Locate the string "will" in the records below. Copy every line where it occurs.

Record set
-- Opening Marker --
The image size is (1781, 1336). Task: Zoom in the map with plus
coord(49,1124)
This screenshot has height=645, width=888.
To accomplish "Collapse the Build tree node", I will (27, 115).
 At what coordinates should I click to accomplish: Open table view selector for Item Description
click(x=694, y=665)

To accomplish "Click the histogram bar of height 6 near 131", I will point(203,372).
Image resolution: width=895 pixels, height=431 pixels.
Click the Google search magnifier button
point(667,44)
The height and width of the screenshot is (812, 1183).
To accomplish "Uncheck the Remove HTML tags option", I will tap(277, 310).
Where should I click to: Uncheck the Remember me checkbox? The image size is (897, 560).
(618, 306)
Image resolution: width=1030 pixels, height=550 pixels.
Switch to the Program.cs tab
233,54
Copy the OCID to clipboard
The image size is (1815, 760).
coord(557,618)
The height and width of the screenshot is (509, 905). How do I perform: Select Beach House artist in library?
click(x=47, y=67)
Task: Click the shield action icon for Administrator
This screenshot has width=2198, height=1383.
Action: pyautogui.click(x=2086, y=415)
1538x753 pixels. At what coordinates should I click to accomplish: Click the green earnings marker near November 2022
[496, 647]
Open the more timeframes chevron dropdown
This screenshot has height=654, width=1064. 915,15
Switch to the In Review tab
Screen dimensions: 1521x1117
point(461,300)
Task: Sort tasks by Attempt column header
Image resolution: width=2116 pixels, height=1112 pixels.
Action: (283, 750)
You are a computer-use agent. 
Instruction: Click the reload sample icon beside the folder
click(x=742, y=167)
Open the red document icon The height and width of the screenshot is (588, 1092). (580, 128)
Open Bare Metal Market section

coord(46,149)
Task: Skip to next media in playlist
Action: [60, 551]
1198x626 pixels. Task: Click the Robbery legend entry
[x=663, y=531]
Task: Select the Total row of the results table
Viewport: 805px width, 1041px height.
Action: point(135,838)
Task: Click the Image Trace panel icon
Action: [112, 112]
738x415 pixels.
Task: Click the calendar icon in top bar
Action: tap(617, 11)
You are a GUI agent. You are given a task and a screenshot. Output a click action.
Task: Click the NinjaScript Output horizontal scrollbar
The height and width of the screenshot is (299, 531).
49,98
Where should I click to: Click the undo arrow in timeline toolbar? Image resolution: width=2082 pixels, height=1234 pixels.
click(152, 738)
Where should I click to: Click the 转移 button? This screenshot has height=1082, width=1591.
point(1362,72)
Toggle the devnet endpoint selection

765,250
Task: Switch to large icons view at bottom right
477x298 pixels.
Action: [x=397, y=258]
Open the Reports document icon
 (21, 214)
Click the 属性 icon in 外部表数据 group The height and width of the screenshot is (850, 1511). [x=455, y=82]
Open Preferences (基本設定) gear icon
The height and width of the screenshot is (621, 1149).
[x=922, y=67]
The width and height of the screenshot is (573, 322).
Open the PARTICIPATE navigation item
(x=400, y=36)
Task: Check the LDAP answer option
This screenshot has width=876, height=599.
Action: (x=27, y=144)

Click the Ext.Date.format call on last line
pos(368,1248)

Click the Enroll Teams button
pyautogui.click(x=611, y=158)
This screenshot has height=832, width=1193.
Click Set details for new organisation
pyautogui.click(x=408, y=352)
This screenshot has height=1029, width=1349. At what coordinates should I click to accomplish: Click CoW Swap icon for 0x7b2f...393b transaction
-- Closing Marker --
Written answer
To accomplish "Collapse the Build tree node", I will (27, 115).
To accomplish "Click the histogram bar of height 6 near 131", I will point(203,372).
To accomplish "Uncheck the Remove HTML tags option", I will tap(277, 310).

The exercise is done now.